Credit: Dean LaPrairie

Last weekend the Washington Post ran a story about perpetual singles—those who never, ever find “the one.” It focused more on women than on men, which is unsurprising in a society where Newsweek once famously (and erroneously) reported that a woman over 40 had a greater chance of being killed by a terrorist than getting married.

But what about the girl who chooses the terrorist—or at least a suspected killer—as her soul mate? What could possibly drive her to seek refuge in the arms of a man who may well have offed his previous wives? Jon Steinhagen’s new play, Dating Walter Dante, takes that Jerry Springer-esque scenario and strains it through the Drew Peterson case, raising tantalizing questions. But Steinhagen fails to flesh out the woman at the center of his story and so never provides sufficient insight into the pressures she faces—let alone those facing people widely suspected of murder.

In two other recently produced plays, Aces and Blizzard ’67, the Chicago-based Steinhagen showed serious chops as a chronicler of male bonding while demonstrating a gift for ensemble scenes rife with lacerating banter. This time around he’s given us a story that centers on a woman—divorced, childless Laura—and unfolds largely through two-character scenes that take on a rather monochromatic energy in Cody Estle’s staging for Raven Theatre.

The black, white, and gray palettes of Jacob Watson’s set and Frances Maggio’s costumes reflect not only the uncertainty surrounding Walter Dante’s guilt but the stultifying mundanity of the other characters’ daily routines. That colorlessness is upended, though, when Laura meets Walter, whose first wife drowned in the family pool and whose second has been missing for a year. We don’t see their initial meeting; we only hear about it from Laura, who assures us at the outset that we’re about to see a love story.

Her friends, meanwhile, insist that it’s a drama. Or maybe a comedy. Or a dramedy. The spectral presence of Walter’s first wife, Ellen, asserts that it’s a ghost tale. And of course the investigating cop is just as sure that what we’re watching is a detective story.

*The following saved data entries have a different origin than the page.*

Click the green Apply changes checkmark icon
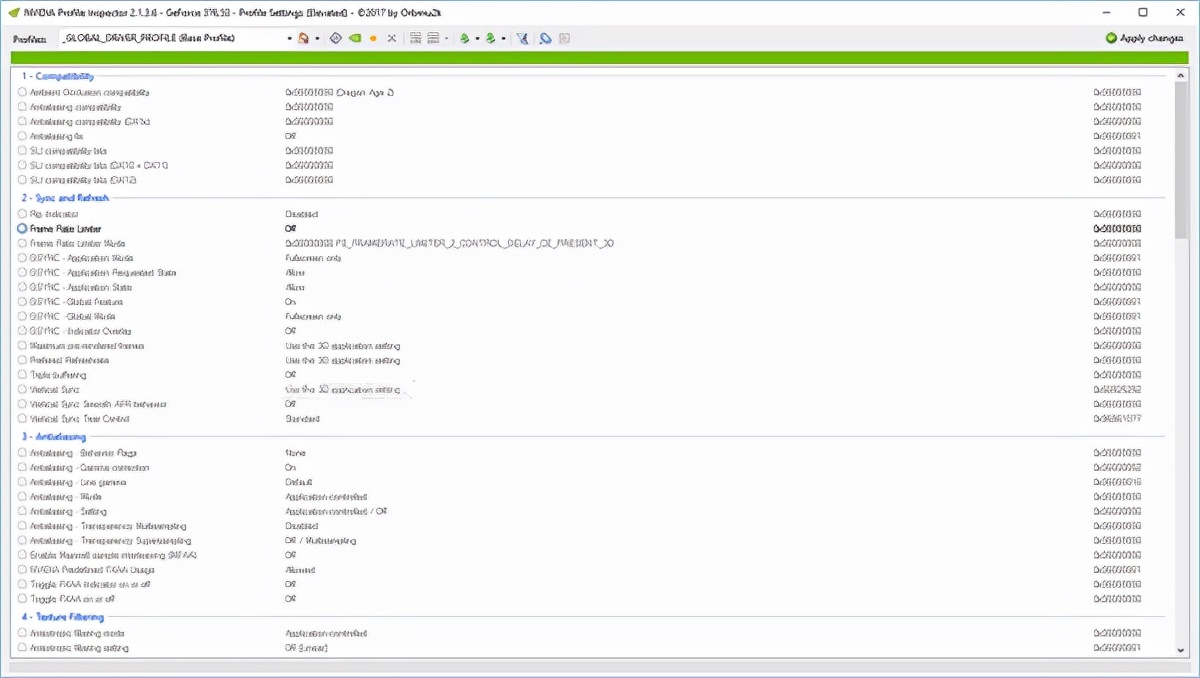 pyautogui.click(x=1112, y=37)
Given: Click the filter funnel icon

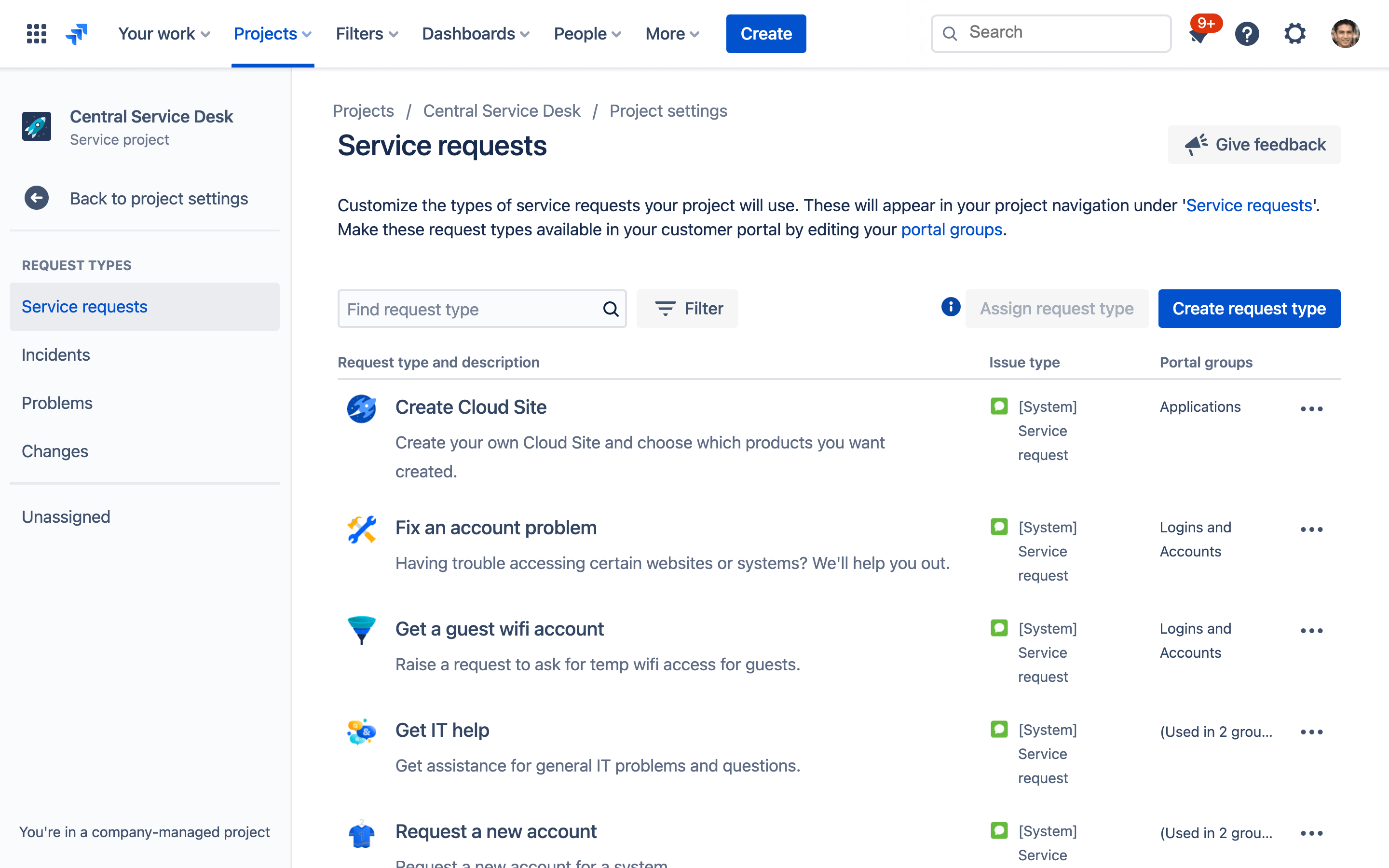Looking at the screenshot, I should coord(664,308).
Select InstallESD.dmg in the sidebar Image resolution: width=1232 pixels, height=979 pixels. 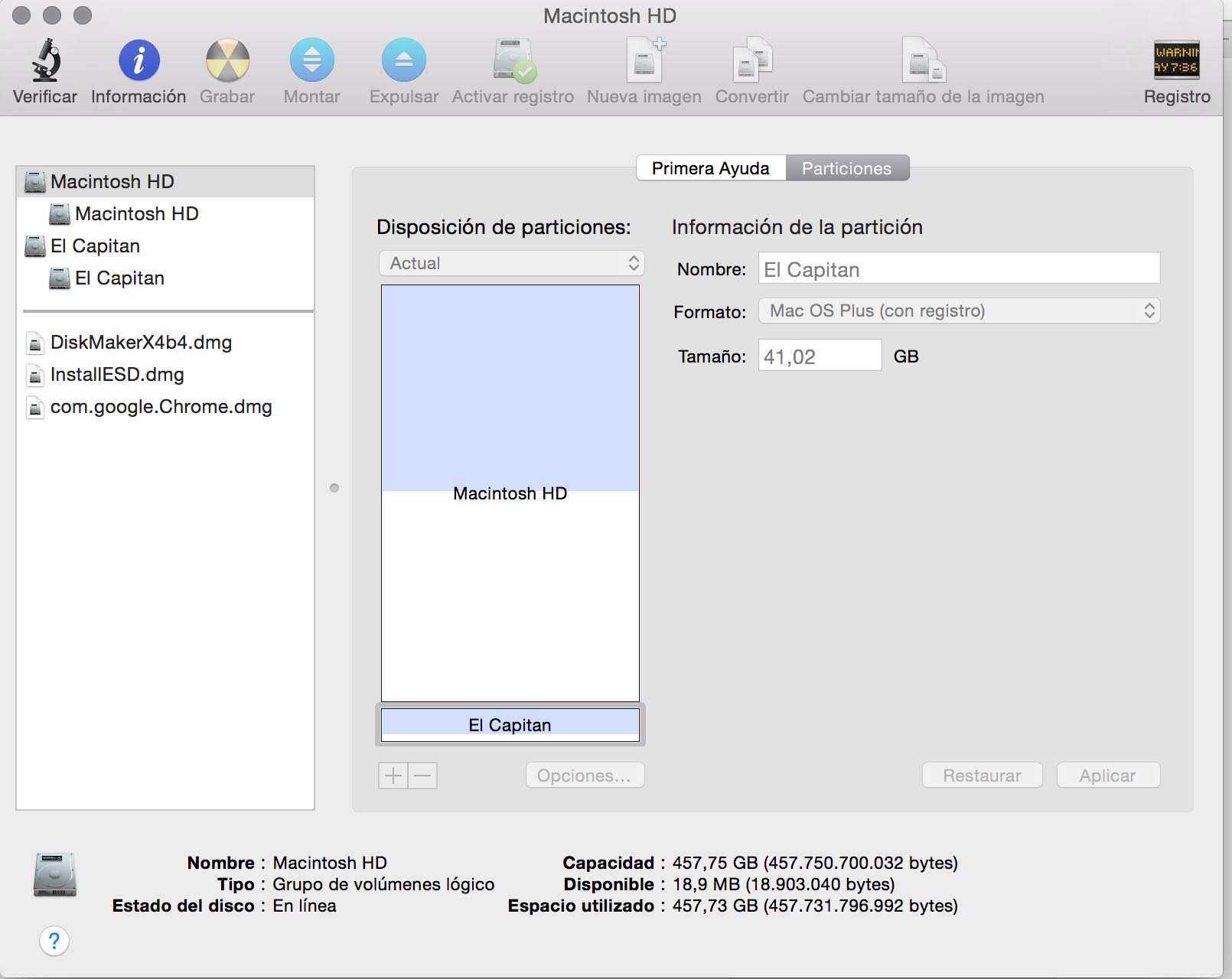(x=117, y=375)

Truth is, it’s a bit of all those things, but not enough of any of them. Steinhagen wrings some laughs out of the Bickersonian relationship between Laura’s best friend, Suzanne (a deliberately grating Brigitte Ditmars), and her milquetoast husband, Harper (a suitably hapless Michael Boone), who is literally tied up in apron strings the first time we see him. A road trip Suzanne and Harper go on in pursuit of Laura and Walter provides both an amusing occasion for arguing over the correct lyrics to “99 Bottles of Beer on the Wall” and a framework for Steinhagen’s larger questions about romantic urges: do we fall off the wall and into love, or do we get taken down and, well, passed around?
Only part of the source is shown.